ZBH (all stations 9/6, 8pm) also relegated news on the new inflation
figure to the tail-end of their bulletins, while the Chronicle (10/6)
completely ignored the issue.
In addition,
these media did not holistically discuss the underlying implications
of these developments on the economically burdened Zimbabweans.
The Herald (8/6)
supinely quoted the Consumer
Council of Zimbabwe making the absurdly childish call for Zimbabweans
"to rally behind the National Economic Development Priority
Programme (NEDPP) for the betterment of the economic situation"

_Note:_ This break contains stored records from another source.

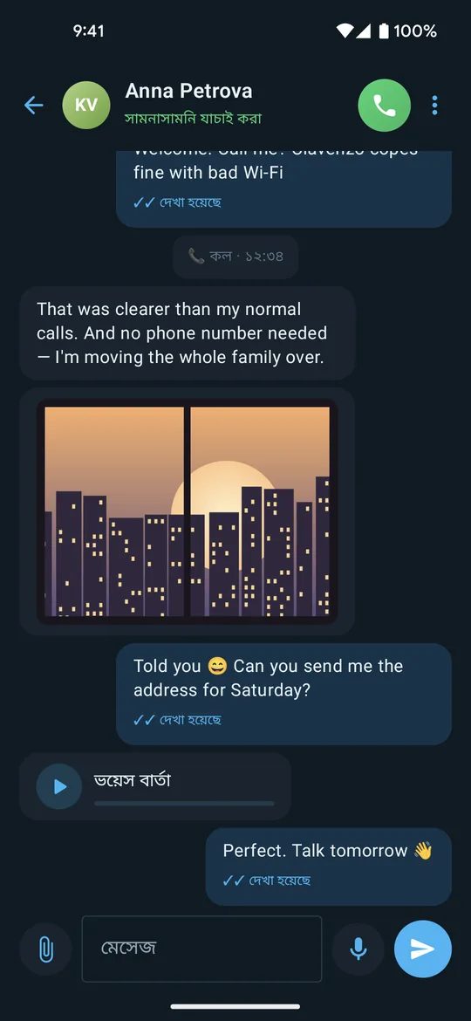The height and width of the screenshot is (1021, 471).
Task: Open the KV profile avatar
Action: [86, 105]
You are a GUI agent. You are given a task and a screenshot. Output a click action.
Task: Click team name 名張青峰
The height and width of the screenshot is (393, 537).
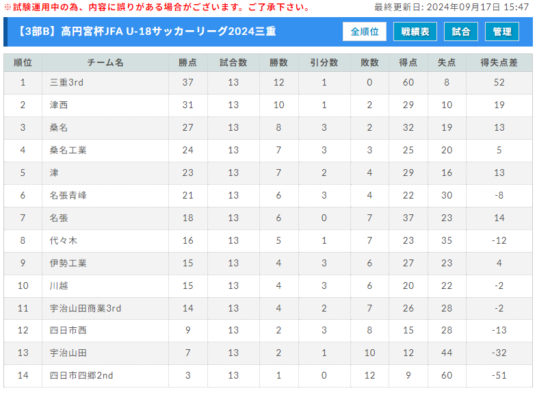click(x=68, y=195)

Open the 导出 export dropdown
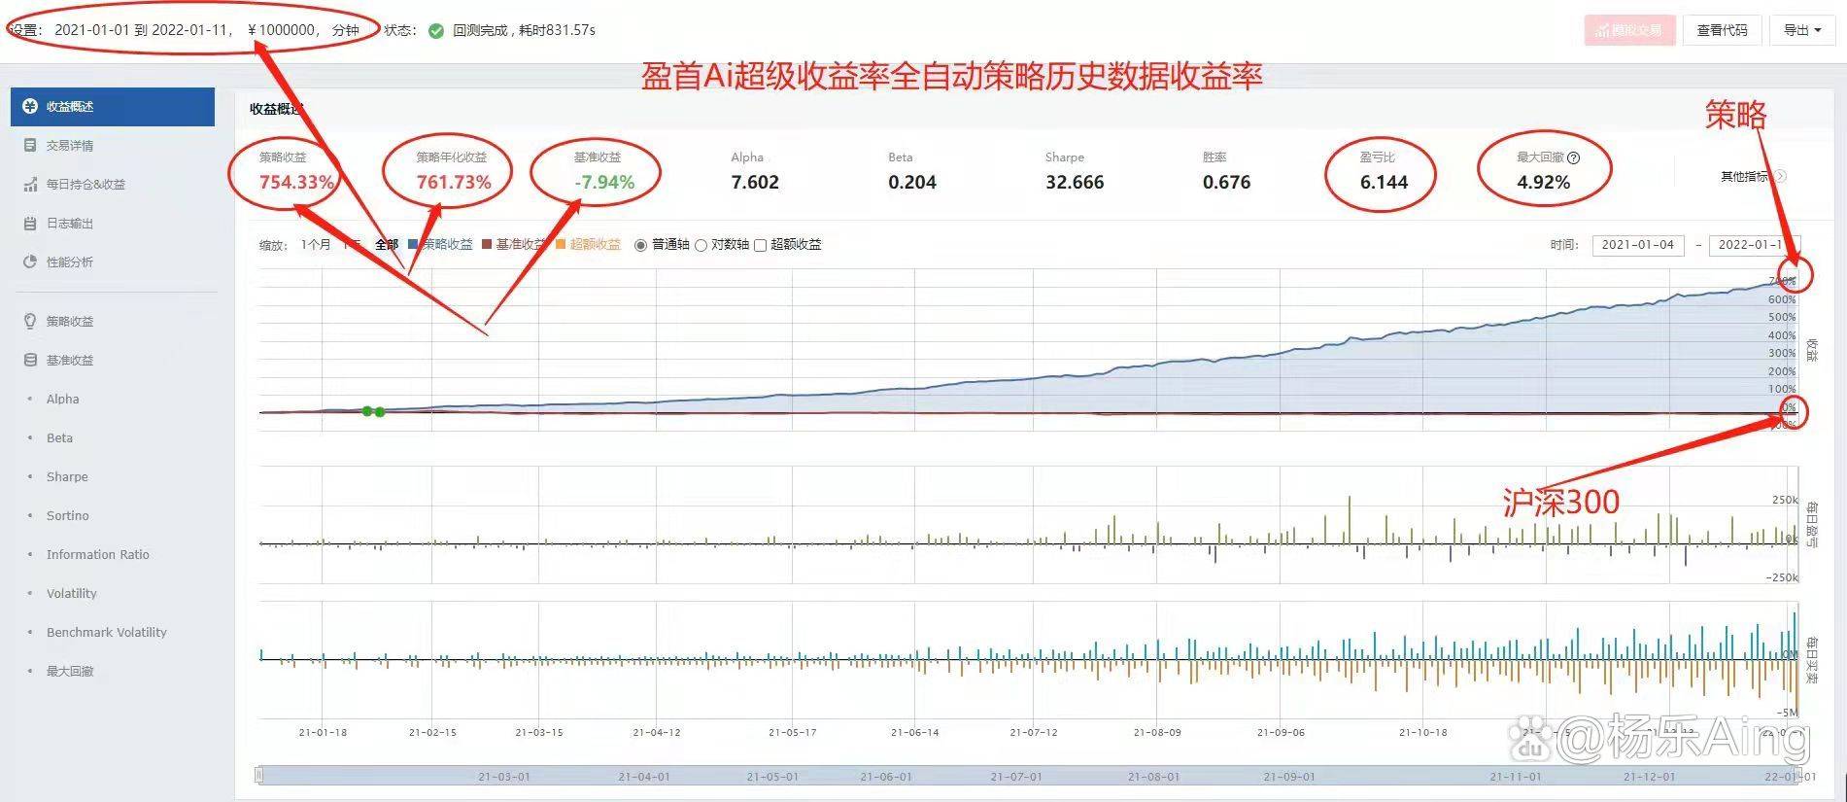(1801, 30)
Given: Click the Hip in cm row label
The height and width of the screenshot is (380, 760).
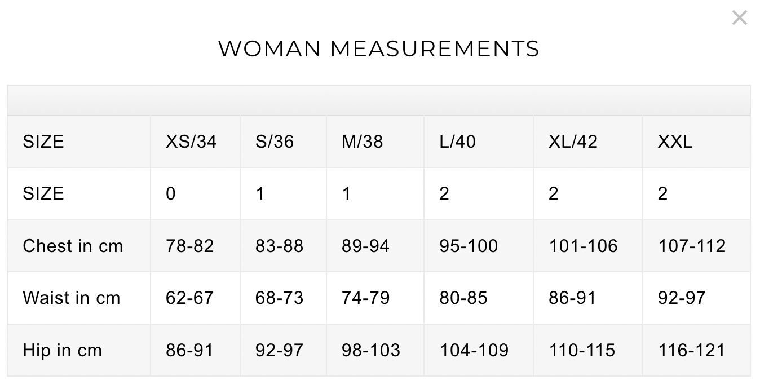Looking at the screenshot, I should click(62, 350).
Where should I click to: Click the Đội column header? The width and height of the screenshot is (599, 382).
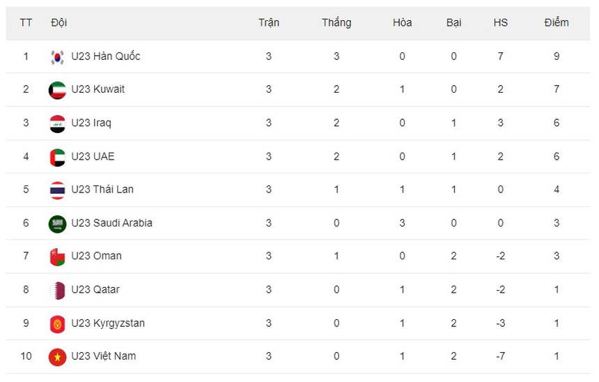(59, 22)
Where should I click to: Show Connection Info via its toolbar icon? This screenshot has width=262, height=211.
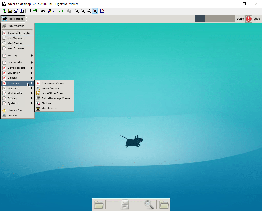22,11
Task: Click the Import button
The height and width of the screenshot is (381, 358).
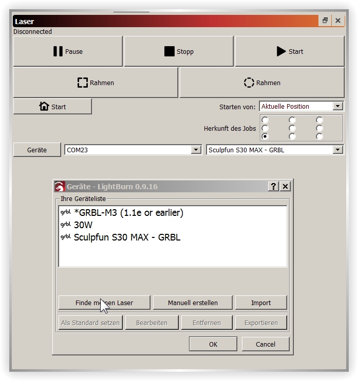Action: (x=261, y=303)
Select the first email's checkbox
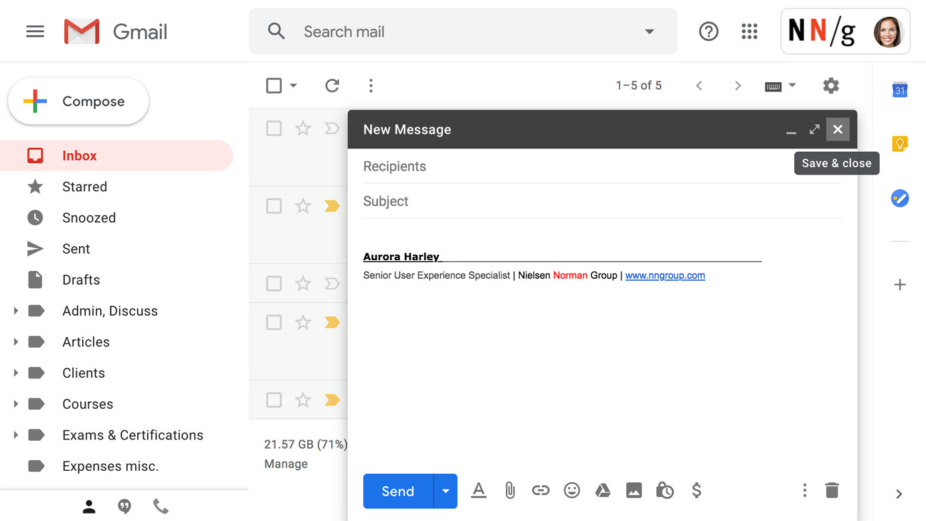 pos(274,128)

and urging them "to exercise their right to choose and intensify
their search for affordable commodities or cheaper substitutes".
The paper did
not ask the organisation how consumers were expected to settle for
the alleged substitutes when industrial and agricultural production
was at its lowest, giving rise to shortages of basic commodities,
far less their uniformly soaring prices.
Instead, The
Sunday Mail (11/6) merely expanded on this unfounded optimism, arguing
that although the rise in inflation was "expected", there
"is a positive trend in the statistics announced on Friday"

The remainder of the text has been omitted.